## WHAT THIS TASK INVOLVES:
Please restate the material below word for word, from the first line through the one that contains "Task: Disable the Dynamic subdivision toggle", inclusive.
-- Opening Marker --
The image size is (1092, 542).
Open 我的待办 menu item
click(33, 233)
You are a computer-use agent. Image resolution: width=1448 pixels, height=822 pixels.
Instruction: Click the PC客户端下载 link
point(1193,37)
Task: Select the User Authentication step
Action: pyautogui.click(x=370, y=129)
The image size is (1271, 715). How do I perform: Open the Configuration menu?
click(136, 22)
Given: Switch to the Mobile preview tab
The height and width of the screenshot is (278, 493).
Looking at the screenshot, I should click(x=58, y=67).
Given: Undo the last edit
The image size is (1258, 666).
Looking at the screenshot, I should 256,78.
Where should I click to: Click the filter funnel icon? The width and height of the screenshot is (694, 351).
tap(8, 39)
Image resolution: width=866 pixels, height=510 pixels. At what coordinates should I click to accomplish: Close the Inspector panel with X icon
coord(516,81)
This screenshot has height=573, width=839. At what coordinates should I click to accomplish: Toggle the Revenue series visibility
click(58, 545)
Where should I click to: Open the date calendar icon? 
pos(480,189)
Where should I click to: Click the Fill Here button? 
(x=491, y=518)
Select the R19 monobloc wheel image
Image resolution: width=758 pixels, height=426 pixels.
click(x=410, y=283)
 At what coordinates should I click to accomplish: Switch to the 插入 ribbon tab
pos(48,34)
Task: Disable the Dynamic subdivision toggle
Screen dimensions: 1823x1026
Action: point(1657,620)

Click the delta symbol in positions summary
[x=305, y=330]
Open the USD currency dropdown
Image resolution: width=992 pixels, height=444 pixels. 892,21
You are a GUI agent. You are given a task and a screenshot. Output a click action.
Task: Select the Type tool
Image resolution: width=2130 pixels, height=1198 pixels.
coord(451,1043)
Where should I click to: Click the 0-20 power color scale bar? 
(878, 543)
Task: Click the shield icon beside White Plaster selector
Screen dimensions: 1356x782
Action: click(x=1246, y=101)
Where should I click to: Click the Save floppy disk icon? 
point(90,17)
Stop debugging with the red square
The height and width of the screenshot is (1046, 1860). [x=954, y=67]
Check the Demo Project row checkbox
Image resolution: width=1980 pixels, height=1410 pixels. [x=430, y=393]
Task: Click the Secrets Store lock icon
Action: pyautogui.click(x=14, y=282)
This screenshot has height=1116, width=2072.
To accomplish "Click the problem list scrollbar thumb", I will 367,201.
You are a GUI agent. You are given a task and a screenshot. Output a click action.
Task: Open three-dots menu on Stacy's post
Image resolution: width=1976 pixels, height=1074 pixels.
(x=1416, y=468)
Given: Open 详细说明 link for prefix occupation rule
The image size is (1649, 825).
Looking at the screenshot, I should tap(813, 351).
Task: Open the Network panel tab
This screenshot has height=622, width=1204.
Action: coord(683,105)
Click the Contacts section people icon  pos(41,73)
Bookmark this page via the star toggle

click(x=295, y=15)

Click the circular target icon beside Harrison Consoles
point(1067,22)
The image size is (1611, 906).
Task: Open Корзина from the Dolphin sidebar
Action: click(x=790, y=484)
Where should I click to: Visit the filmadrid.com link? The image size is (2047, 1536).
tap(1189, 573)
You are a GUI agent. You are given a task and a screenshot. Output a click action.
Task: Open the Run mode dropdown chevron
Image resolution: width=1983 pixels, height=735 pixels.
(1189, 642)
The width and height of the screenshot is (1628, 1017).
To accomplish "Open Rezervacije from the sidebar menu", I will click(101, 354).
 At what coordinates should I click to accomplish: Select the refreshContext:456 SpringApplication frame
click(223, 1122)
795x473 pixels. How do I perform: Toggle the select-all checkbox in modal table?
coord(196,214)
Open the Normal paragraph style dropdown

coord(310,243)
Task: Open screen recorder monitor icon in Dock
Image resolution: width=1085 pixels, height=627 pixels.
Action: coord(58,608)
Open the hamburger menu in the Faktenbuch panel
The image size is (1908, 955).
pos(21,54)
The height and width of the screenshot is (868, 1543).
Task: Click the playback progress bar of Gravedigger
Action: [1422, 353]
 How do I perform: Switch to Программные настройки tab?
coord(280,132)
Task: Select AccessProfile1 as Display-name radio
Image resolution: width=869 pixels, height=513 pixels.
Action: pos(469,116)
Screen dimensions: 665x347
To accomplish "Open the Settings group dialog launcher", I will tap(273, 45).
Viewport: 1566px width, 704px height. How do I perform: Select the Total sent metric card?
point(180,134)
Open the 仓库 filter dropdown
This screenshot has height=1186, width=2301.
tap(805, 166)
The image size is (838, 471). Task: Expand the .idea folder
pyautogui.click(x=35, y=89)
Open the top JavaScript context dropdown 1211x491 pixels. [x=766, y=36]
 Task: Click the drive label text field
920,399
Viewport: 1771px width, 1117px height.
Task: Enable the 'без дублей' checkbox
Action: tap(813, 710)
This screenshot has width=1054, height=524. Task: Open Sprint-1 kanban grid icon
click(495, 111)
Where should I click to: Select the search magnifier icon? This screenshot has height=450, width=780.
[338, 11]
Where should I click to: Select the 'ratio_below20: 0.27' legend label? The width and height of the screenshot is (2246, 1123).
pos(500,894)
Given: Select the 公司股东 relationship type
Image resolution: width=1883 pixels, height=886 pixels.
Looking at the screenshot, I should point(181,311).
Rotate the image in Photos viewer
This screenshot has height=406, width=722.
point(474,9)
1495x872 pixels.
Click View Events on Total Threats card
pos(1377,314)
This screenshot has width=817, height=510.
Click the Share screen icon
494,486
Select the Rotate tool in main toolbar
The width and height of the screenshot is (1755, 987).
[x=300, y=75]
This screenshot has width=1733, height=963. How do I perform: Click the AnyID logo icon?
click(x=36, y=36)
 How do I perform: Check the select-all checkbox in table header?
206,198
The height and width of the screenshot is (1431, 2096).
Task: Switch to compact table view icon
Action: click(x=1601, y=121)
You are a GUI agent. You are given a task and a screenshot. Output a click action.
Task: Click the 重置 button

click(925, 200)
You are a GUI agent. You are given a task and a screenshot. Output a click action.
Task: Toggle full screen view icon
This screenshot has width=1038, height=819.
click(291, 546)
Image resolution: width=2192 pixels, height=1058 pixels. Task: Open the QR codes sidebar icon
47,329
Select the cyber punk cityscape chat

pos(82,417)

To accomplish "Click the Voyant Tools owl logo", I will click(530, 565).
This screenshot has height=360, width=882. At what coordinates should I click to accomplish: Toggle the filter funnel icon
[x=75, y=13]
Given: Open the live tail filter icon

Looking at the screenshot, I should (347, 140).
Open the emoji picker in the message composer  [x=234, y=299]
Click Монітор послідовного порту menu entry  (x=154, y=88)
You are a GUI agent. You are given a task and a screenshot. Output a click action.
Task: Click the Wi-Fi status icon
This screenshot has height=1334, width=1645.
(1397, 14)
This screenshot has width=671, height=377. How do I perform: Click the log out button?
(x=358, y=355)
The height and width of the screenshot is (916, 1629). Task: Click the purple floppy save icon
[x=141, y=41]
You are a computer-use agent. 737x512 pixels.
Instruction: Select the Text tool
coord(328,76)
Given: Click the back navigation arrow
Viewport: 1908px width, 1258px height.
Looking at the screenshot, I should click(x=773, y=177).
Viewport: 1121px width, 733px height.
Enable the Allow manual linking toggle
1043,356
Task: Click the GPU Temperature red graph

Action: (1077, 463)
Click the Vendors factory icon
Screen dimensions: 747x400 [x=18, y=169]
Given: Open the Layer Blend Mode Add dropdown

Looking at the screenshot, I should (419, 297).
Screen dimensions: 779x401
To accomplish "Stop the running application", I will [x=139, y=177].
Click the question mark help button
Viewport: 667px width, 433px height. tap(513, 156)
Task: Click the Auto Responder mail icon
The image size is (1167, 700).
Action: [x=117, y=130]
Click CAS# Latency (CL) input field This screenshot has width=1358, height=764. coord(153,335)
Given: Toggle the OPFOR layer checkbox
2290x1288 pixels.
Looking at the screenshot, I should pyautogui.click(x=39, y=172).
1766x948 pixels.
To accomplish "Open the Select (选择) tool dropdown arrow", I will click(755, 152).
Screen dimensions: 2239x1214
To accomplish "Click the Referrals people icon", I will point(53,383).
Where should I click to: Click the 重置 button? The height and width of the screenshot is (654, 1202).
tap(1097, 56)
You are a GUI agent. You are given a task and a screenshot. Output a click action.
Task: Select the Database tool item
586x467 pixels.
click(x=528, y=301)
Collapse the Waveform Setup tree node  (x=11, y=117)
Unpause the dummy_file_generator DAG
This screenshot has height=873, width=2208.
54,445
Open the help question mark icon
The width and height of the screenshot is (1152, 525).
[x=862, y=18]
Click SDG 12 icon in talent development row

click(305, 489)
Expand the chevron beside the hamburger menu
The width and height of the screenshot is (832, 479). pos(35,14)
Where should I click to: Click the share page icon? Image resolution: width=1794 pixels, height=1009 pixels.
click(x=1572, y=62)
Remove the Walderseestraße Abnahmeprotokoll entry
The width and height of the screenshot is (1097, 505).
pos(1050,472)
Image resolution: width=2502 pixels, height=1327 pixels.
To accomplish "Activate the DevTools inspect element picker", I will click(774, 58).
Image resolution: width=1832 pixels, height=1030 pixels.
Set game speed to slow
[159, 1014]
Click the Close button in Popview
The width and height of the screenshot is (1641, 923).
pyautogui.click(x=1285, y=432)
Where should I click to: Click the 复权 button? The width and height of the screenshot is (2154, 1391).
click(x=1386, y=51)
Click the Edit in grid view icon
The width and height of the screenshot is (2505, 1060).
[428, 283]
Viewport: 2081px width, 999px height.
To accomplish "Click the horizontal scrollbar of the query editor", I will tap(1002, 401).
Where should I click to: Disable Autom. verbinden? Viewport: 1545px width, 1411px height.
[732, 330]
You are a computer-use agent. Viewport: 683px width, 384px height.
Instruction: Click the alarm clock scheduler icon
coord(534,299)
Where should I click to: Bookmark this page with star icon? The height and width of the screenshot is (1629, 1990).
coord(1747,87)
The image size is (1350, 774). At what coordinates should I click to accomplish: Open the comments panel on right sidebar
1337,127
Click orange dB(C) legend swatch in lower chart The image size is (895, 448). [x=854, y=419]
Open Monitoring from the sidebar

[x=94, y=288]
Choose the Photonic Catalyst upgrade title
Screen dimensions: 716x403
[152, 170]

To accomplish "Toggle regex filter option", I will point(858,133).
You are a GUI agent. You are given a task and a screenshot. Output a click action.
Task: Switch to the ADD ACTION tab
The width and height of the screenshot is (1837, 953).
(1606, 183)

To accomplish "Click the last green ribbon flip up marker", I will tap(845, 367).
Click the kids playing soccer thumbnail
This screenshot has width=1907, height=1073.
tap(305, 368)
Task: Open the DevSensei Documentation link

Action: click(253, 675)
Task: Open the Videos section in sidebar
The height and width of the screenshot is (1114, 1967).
-- Closing Marker --
## SOLUTION TO THE PROBLEM:
The image size is (1092, 542).
Open 我的待办 menu item
click(33, 233)
You are a computer-use agent. Image resolution: width=1448 pixels, height=822 pixels.
Instruction: Click the PC客户端下载 link
point(1193,37)
Task: Select the User Authentication step
Action: pyautogui.click(x=370, y=129)
The image size is (1271, 715). How do I perform: Open the Configuration menu?
click(136, 22)
Given: Switch to the Mobile preview tab
The height and width of the screenshot is (278, 493).
Looking at the screenshot, I should click(x=58, y=67).
Given: Undo the last edit
The image size is (1258, 666).
Looking at the screenshot, I should 256,78.
Where should I click to: Click the filter funnel icon? The width and height of the screenshot is (694, 351).
tap(8, 39)
Image resolution: width=866 pixels, height=510 pixels. At what coordinates should I click to accomplish: Close the Inspector panel with X icon
coord(516,81)
This screenshot has height=573, width=839. At what coordinates should I click to accomplish: Toggle the Revenue series visibility
click(58, 545)
Where should I click to: Open the date calendar icon? 
pos(480,189)
Where should I click to: Click the Fill Here button? 
(x=491, y=518)
Select the R19 monobloc wheel image
Image resolution: width=758 pixels, height=426 pixels.
click(x=410, y=283)
 At what coordinates should I click to accomplish: Switch to the 插入 ribbon tab
pos(48,34)
Task: Disable the Dynamic subdivision toggle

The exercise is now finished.